Exercise text —
Start of Block
Edinburgh University marked the tercentenary of the establishment of its first chair in Law – the Chair of Public Law and the Law of Nature and Nations – with a special graduation ceremony in the university’s McEwan Hall on Saturday 10 February 2007 (the actual anniversary being 11 February). Honorary LLDs were conferred upon Mary McAleese, President of Ireland, Lord Gill, the Lord Justice Clerk (Charles Areskine, first holder of the Public Law Chair, later became Lord Justice Clerk), and Justice Albie Sachs, of the Constitutional Court of South Africa. Speeches were made by Professor Sir Neil MacCormick, current holder of the Chair, and the University Principal, Timothy O’Shea, while the graduates were laureated by, respectively, Professor Vicki Bruce, Professor Kenneth Reid and Professor Hector MacQueen. There was a large attendance of the good, the great and other friends of the Law School. Photographs of the great occasion available here –
http://www.registry.ed.ac.uk/graduations/Grad_Photos/Grad_photos_home.htm (click on the link for Saturday 10 February)
– to be followed by podcasts etc available soon, one trusts, on the Law School’s Tercentenary website –
Giovanni Mola, a 38-year old man from Edinburgh, became the second person in Scotland to be convicted of the crime of knowingly infecting a sexual partner with HIV and Hepatitis C when found guilty of the offence by a majority of the jury in the High Court of Justiciary at Glasgow on 7 February 2007. The previous conviction, that of Stephen Kelly, took place in 2001 (see No 99). Mola will be sentenced on 7 March.
End of Block
Actions to take —
**A.** In the law news text, who was the first holder of the Chair of Public Law and the Law of Nature and Nations?
**B.** Please continue the law news text from its last sentence.
The data after this point has nothing to do with the law news text.

Collected data entries —
Start of Block
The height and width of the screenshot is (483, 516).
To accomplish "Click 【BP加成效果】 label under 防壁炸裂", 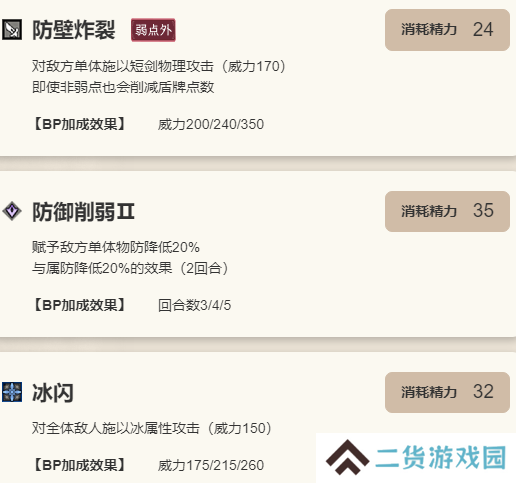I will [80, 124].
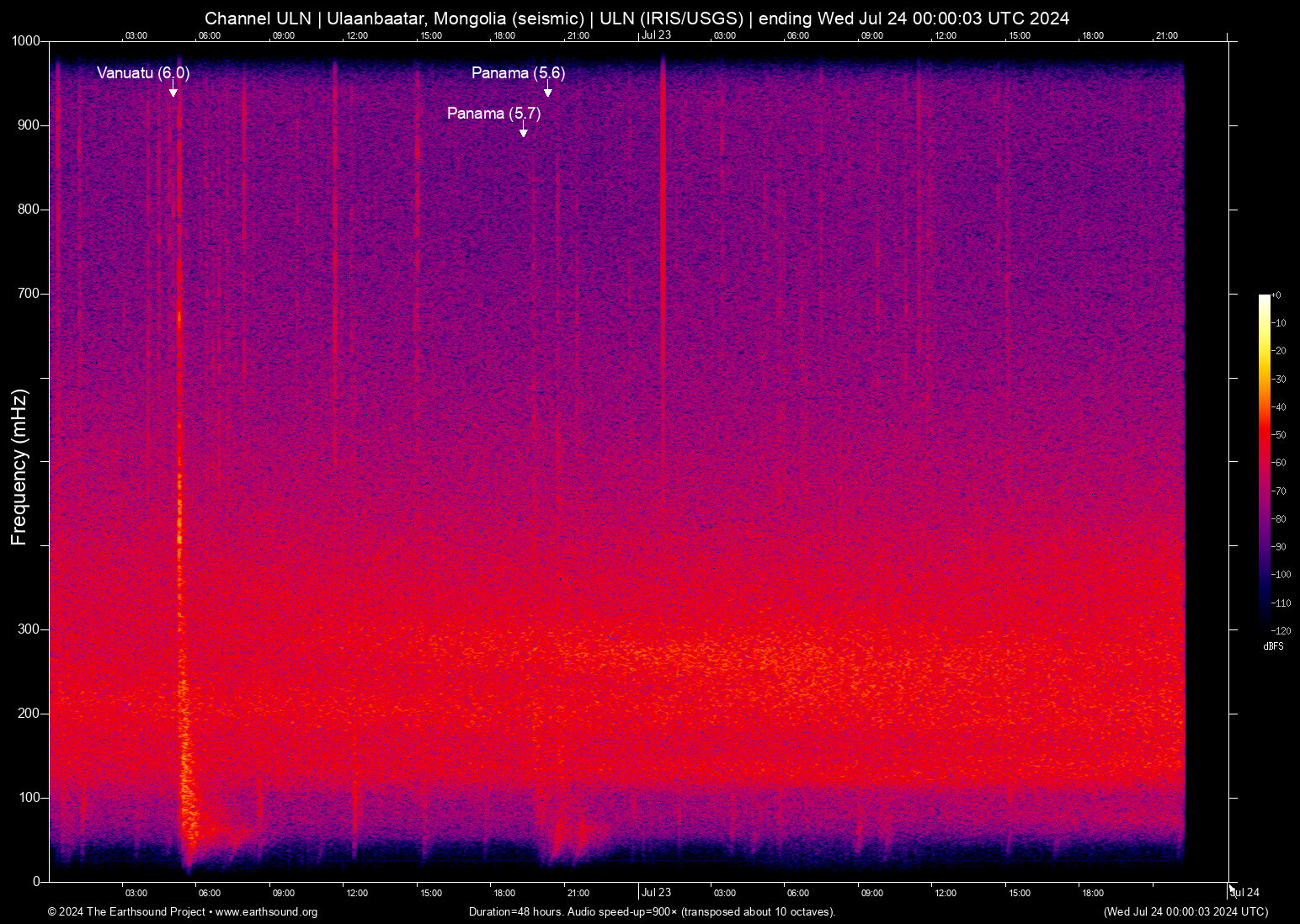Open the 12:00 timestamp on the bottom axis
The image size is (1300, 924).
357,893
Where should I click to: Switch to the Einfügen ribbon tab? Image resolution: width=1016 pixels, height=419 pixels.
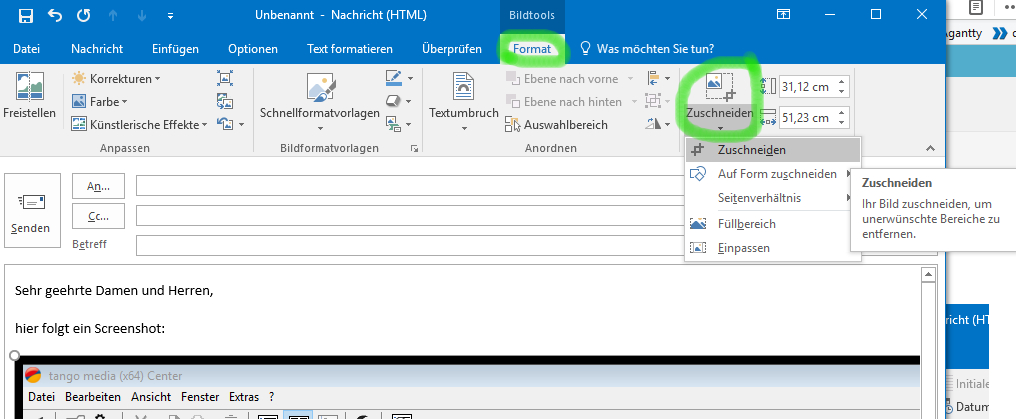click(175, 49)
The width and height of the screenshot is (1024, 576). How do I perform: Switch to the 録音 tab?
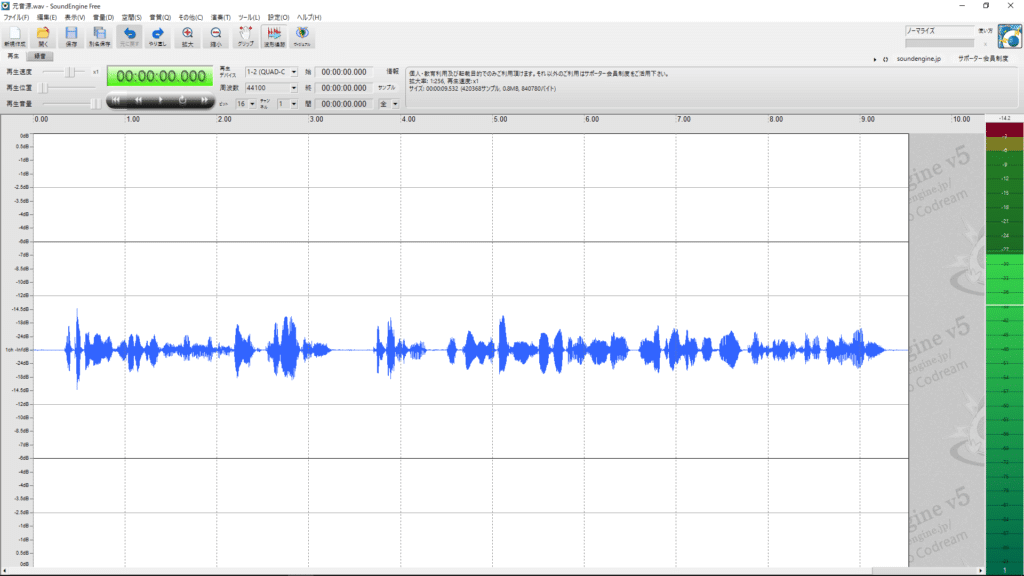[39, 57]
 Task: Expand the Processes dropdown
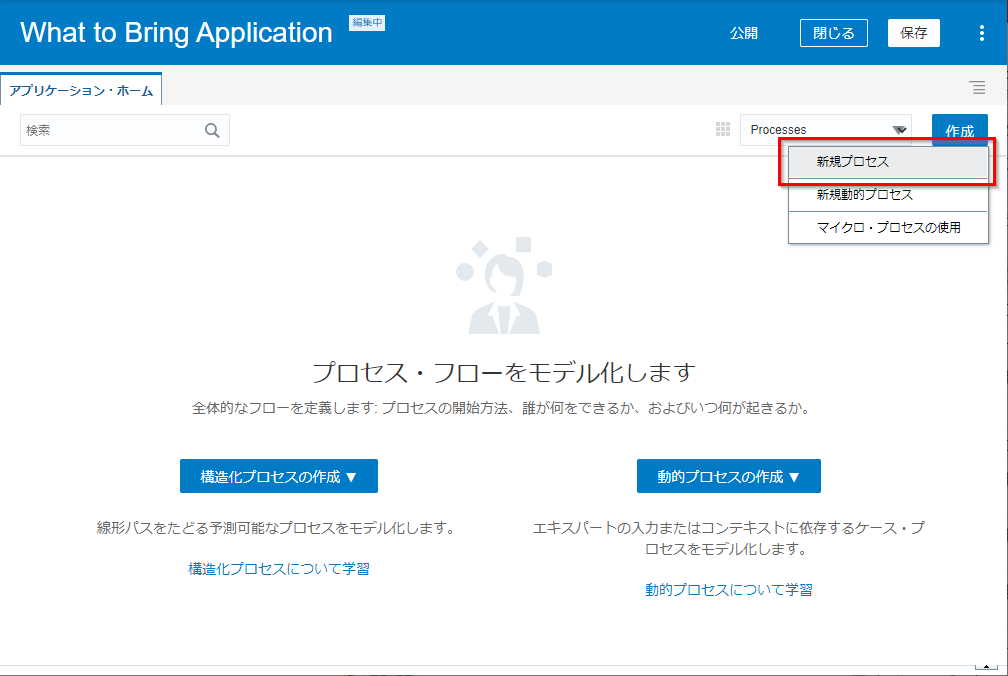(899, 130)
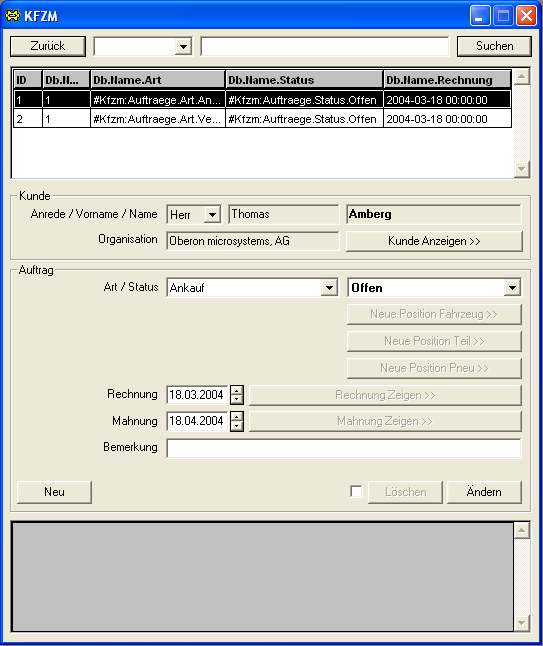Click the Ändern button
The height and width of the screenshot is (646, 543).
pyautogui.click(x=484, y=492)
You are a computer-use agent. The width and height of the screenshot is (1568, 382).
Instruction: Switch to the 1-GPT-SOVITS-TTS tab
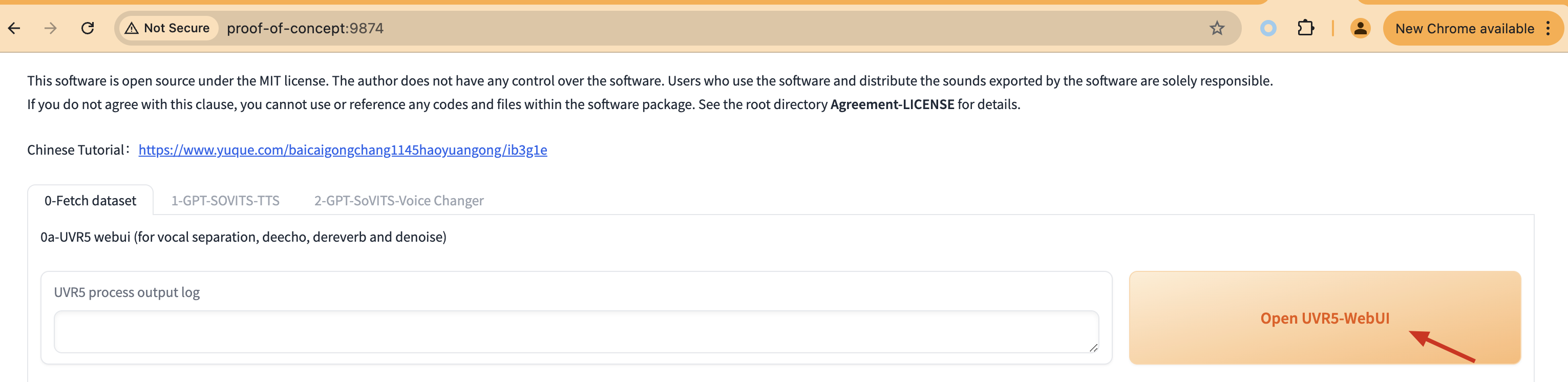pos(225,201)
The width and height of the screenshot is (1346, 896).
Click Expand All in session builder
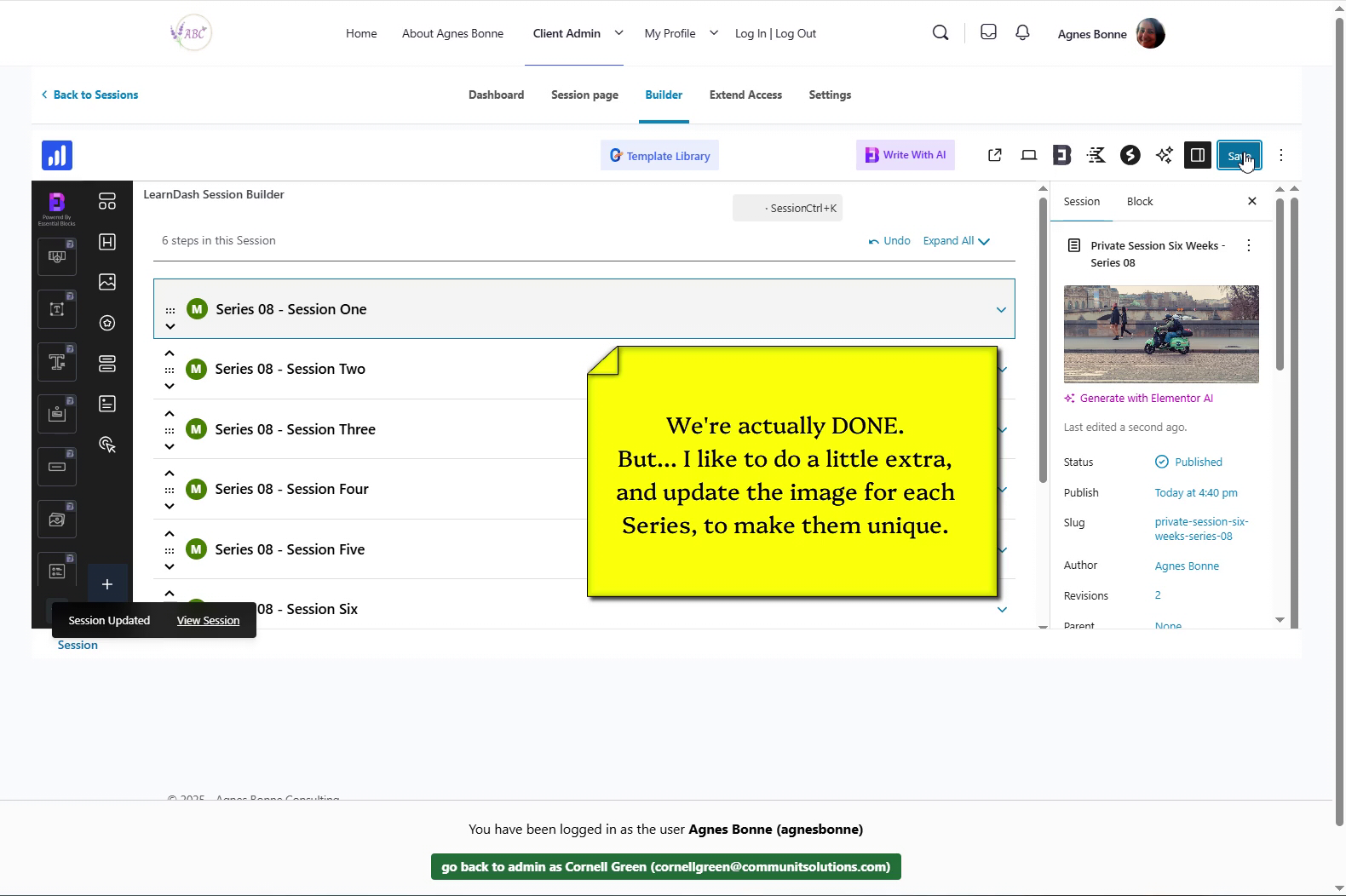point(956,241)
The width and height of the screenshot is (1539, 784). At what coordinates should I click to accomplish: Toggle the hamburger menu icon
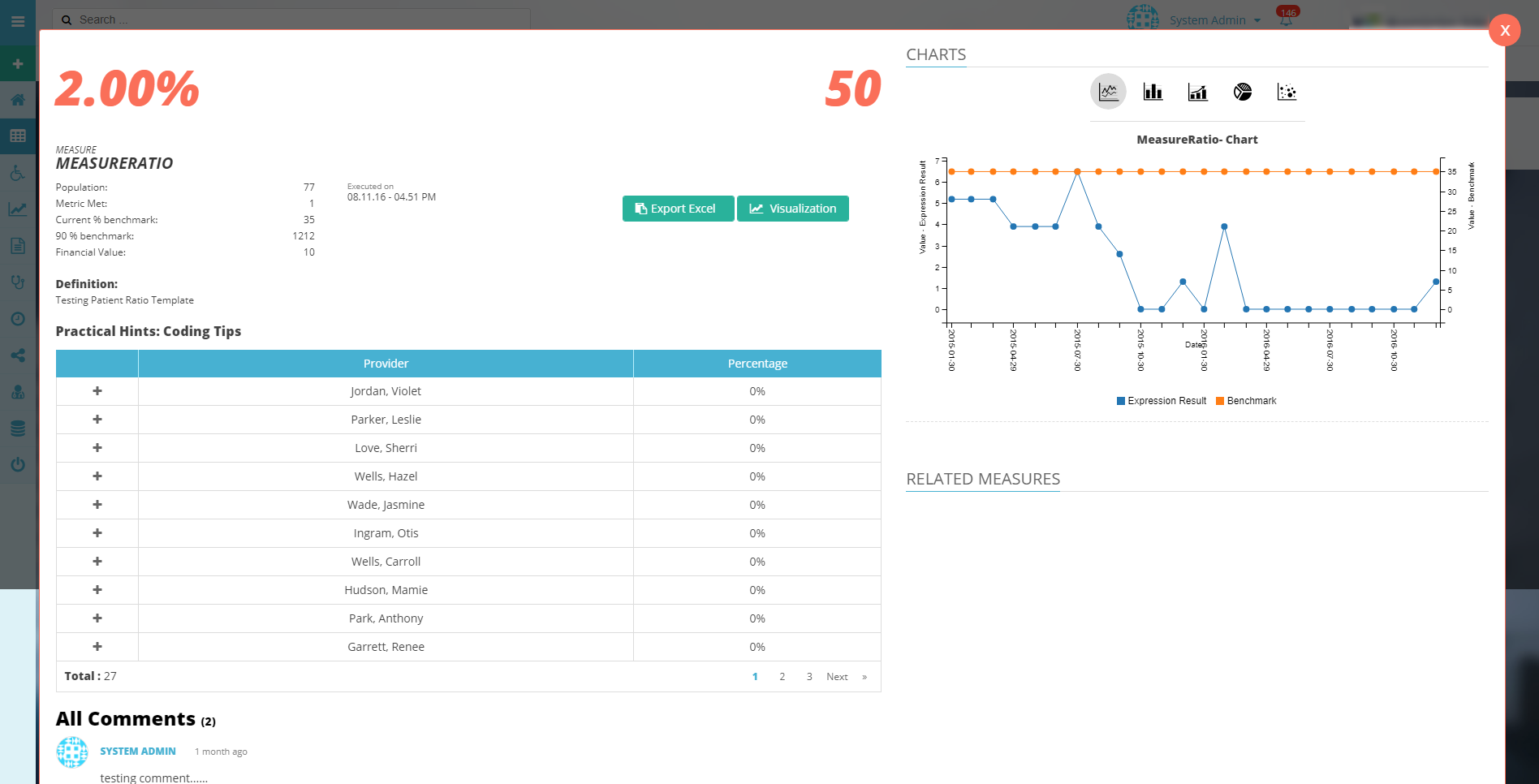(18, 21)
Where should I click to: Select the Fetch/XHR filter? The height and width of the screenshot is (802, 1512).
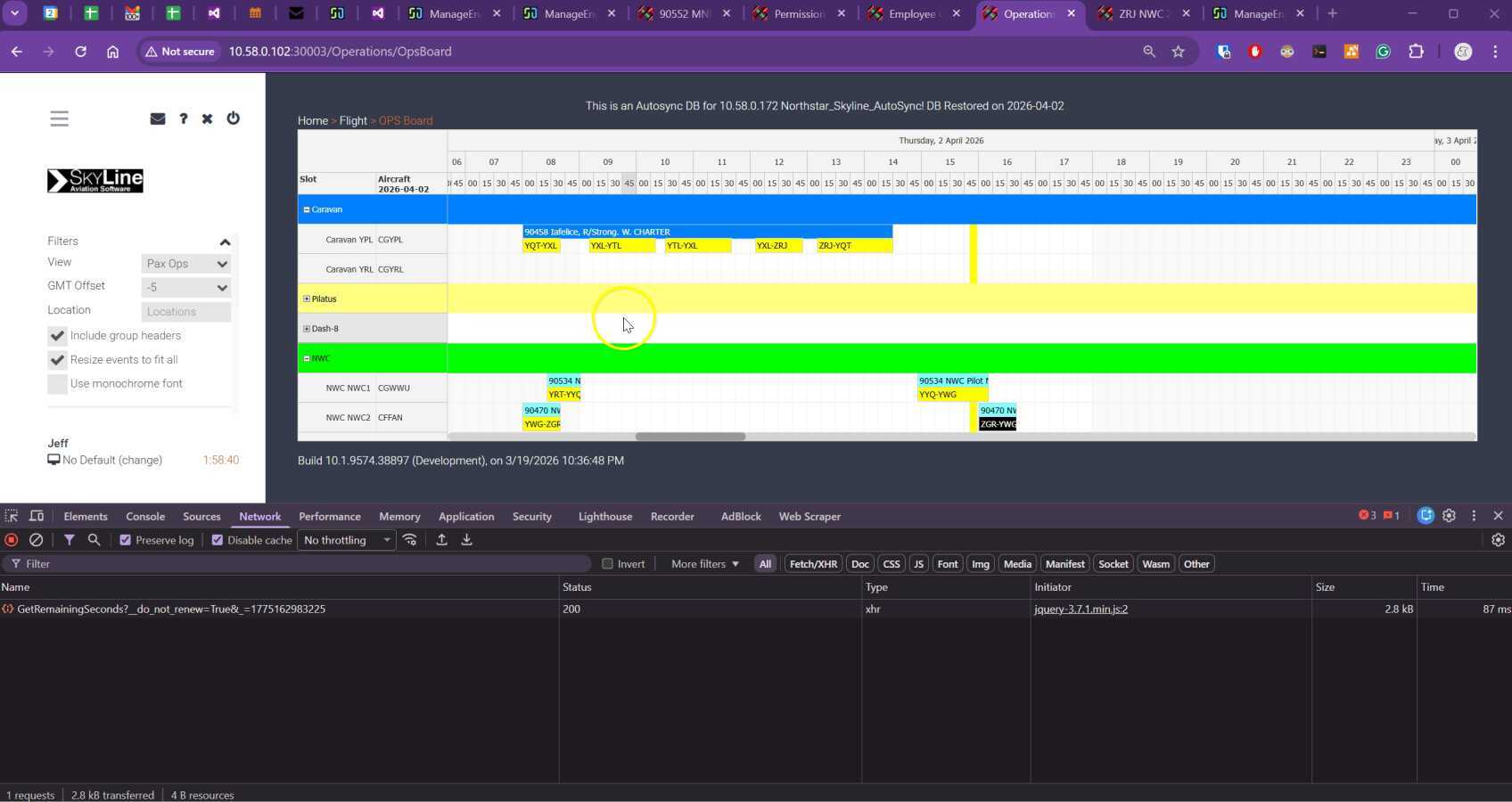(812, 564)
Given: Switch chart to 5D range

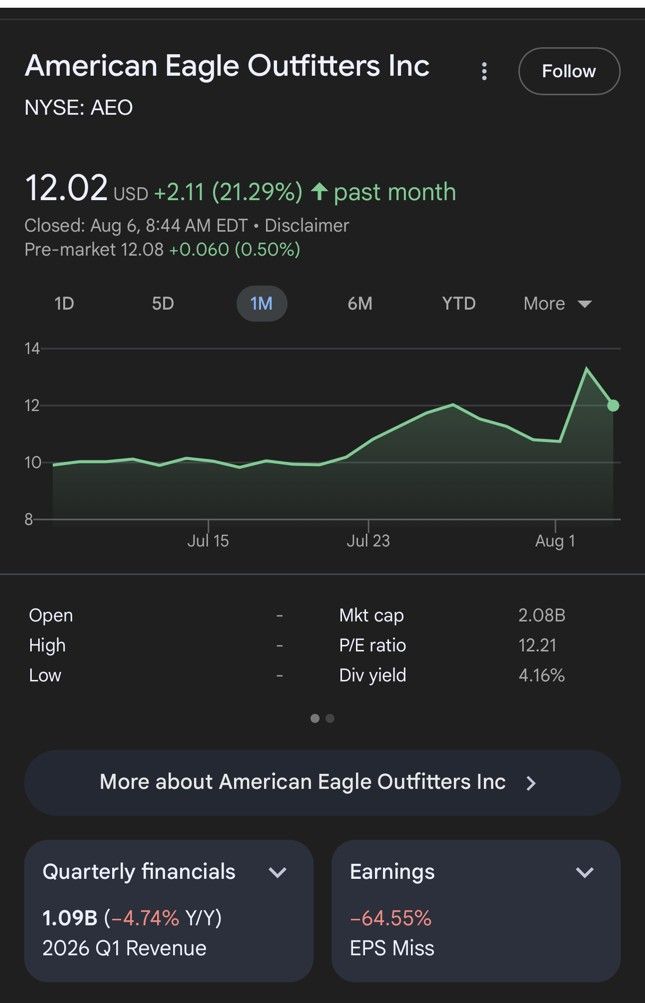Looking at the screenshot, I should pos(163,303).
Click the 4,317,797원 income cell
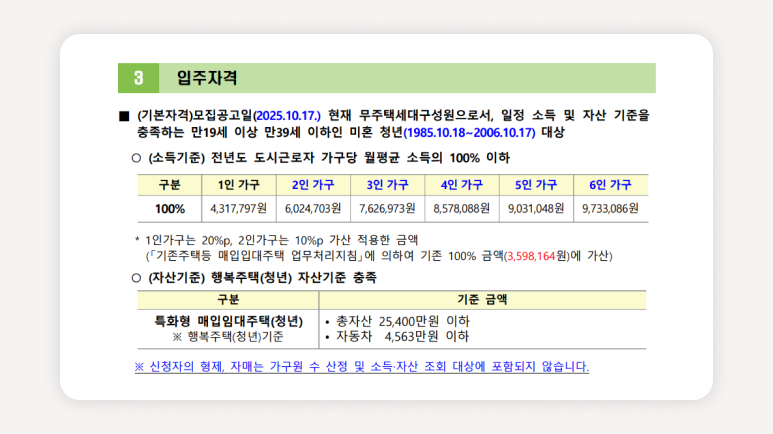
End of Block
Results of the tasks —
**A.** Charles Areskine

**B.**
Our uncertainty about the current whereabouts of the Naked Rambler was ended by the information that he remains in Saughton prison in Edinburgh. However appeals against some of his convictions for contempt of court are due to be heard by the Court of Criminal Appeal on 7 February 2007 (see Criminal Appeal Court Rolls online – http://www.scotcourts.gov.uk/webRolls/index.aspx – and search on Gough”).
The Scotsman for 3 February 2007 reports that a Glasgow seafood grill and cocktail bar called Hemingway’s, opened in June 2006 (and recommended by sources close to Scots Law News), has been forced to change its name after threats of legal action from the estate of the late novelist Ernest Hemingway, who objected to representations in the bar’s promotional material linking it with the great man. The bar was given the option of taking a licence at a price of £12,500 for past use and £5,000 per annum for the future, but has decided instead to rebrand itself as Café Noir.